» **Data records**:
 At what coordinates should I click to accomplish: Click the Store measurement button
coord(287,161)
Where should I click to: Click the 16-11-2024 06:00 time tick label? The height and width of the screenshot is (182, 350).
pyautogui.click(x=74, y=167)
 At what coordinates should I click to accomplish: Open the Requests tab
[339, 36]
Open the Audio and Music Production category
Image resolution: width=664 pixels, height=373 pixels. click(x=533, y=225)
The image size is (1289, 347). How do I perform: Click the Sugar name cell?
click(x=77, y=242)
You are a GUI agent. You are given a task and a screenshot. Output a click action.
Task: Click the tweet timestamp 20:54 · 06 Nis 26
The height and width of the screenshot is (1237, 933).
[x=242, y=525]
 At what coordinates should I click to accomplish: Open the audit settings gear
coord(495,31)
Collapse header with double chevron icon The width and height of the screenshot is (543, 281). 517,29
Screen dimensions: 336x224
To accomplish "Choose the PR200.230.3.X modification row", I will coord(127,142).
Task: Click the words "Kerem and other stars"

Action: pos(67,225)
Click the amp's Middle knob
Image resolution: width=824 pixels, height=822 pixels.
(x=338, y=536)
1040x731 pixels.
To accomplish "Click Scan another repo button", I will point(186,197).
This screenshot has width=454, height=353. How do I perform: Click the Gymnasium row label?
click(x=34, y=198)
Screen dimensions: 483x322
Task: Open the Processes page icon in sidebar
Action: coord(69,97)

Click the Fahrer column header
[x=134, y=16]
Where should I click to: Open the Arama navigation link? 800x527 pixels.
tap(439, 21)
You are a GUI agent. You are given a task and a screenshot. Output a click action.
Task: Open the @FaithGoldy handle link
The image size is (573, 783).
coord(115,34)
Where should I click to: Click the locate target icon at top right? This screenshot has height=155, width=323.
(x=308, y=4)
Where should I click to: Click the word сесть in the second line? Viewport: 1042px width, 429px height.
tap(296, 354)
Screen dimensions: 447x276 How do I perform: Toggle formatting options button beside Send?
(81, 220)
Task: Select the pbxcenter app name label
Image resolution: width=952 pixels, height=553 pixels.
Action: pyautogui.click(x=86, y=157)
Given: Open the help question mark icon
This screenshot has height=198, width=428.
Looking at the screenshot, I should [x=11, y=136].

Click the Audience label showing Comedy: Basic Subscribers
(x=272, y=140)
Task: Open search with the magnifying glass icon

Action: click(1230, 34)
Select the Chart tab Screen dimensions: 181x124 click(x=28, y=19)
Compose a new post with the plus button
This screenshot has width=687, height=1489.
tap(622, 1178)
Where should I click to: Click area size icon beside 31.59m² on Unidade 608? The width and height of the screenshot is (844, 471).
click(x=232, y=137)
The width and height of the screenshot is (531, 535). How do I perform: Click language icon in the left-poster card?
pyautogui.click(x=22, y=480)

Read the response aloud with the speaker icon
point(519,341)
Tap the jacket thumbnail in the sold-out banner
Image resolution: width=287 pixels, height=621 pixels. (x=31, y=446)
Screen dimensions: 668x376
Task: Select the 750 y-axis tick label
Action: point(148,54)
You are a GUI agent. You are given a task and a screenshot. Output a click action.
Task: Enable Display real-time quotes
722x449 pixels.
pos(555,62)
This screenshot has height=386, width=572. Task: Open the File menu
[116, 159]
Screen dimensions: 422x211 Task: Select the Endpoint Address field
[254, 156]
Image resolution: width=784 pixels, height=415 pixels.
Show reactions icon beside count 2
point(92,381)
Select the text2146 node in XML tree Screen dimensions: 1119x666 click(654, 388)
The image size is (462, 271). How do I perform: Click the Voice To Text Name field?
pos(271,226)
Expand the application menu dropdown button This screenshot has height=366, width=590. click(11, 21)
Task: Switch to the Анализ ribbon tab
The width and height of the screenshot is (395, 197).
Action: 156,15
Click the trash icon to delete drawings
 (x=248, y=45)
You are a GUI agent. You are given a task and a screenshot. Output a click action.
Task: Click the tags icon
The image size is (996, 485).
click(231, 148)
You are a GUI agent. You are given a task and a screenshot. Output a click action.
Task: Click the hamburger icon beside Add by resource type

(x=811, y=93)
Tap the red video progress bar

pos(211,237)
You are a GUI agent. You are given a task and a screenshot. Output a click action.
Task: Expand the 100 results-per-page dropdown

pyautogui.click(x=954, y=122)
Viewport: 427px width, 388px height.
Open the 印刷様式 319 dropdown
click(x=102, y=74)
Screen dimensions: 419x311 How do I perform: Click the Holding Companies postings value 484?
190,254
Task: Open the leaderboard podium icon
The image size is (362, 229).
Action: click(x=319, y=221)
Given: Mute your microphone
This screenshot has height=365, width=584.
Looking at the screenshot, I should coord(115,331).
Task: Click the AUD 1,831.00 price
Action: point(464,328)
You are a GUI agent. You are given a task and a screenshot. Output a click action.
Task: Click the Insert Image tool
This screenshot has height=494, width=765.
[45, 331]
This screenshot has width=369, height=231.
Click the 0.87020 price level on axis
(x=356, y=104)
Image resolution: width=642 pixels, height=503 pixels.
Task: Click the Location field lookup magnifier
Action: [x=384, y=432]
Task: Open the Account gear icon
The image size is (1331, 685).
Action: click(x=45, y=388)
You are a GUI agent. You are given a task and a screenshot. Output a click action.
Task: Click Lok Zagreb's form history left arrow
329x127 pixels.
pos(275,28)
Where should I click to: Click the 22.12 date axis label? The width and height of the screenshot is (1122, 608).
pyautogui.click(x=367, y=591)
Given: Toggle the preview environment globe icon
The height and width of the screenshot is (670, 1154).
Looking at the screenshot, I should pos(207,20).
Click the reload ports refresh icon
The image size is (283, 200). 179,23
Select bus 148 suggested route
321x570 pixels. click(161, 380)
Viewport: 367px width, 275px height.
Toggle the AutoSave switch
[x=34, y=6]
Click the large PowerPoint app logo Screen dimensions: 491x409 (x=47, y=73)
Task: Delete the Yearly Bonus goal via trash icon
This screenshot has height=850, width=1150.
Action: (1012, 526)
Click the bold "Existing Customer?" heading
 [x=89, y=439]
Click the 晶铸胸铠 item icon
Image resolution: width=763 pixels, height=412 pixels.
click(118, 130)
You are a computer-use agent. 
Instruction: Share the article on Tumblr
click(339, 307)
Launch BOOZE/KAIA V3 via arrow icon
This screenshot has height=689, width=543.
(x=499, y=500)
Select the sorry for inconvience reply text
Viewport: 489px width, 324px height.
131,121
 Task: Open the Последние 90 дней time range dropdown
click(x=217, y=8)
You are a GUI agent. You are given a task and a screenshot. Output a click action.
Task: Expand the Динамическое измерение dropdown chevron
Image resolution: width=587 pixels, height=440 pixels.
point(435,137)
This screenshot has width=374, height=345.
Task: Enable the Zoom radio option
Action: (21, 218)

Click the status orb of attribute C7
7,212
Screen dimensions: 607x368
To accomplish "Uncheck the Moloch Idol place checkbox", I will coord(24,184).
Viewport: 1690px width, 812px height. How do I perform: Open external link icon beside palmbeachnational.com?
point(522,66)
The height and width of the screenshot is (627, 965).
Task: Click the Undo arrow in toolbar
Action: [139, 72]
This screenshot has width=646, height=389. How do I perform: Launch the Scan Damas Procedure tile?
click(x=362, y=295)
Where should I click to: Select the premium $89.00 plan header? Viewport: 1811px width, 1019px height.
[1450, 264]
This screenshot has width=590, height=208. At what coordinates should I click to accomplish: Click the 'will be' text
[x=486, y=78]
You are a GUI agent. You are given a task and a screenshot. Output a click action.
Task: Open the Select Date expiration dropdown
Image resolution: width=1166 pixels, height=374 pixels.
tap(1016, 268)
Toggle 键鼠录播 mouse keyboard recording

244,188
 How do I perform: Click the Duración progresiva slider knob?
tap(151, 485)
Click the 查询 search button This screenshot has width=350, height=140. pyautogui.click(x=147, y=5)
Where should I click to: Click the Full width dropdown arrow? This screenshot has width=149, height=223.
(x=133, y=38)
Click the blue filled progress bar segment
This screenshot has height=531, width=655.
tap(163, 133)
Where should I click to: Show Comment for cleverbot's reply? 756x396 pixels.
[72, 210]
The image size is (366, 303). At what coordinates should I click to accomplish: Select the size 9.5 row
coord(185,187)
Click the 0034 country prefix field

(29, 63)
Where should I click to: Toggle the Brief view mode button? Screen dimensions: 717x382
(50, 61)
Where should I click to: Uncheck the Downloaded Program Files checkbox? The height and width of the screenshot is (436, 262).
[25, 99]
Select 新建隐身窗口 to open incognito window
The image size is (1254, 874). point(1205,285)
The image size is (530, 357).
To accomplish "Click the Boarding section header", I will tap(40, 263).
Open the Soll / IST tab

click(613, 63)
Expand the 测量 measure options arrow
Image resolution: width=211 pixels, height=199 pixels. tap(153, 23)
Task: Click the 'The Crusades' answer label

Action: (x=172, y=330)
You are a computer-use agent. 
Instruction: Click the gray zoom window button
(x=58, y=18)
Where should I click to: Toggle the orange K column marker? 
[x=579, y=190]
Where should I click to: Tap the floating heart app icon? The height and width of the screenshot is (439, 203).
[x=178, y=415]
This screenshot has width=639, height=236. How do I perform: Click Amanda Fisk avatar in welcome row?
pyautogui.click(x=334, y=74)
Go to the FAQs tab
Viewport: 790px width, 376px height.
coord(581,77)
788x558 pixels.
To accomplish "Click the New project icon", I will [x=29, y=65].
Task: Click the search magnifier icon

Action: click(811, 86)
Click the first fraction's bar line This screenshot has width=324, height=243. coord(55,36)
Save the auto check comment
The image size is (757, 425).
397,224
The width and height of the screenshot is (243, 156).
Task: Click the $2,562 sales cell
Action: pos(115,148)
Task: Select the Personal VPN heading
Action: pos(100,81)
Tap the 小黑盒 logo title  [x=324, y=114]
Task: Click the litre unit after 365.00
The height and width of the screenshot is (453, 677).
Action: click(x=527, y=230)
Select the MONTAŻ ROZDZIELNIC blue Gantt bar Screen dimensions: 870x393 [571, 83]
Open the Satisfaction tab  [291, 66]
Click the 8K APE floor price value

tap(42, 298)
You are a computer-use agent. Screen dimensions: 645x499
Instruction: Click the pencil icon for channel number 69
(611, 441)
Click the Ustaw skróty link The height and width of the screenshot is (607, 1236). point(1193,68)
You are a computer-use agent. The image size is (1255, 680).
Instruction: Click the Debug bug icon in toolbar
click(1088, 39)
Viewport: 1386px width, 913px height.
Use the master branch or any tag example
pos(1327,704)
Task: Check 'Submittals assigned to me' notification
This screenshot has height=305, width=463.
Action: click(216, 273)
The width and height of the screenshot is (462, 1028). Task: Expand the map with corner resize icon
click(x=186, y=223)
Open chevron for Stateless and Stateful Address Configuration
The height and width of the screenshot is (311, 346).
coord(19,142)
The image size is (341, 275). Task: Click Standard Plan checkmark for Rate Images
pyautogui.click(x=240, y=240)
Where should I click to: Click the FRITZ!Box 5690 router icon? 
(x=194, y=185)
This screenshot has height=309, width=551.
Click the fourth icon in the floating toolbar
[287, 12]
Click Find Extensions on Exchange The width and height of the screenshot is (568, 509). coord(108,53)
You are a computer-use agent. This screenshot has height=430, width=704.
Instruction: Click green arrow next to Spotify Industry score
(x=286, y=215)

» **Your goal**:
Starting at the first line of the records above, please copy each line exactly until you reach the line containing "Screen dimensions: 336x224". Include that line and stop there.

» **Exercise answer**:
 At what coordinates should I click to accomplish: Click the Store measurement button
coord(287,161)
Where should I click to: Click the 16-11-2024 06:00 time tick label? The height and width of the screenshot is (182, 350).
pyautogui.click(x=74, y=167)
 At what coordinates should I click to accomplish: Open the Requests tab
[339, 36]
Open the Audio and Music Production category
Image resolution: width=664 pixels, height=373 pixels. click(x=533, y=225)
The image size is (1289, 347). How do I perform: Click the Sugar name cell?
click(x=77, y=242)
You are a GUI agent. You are given a task and a screenshot. Output a click action.
Task: Click the tweet timestamp 20:54 · 06 Nis 26
The height and width of the screenshot is (1237, 933).
[x=242, y=525]
 At what coordinates should I click to accomplish: Open the audit settings gear
coord(495,31)
Collapse header with double chevron icon The width and height of the screenshot is (543, 281). 517,29
Screen dimensions: 336x224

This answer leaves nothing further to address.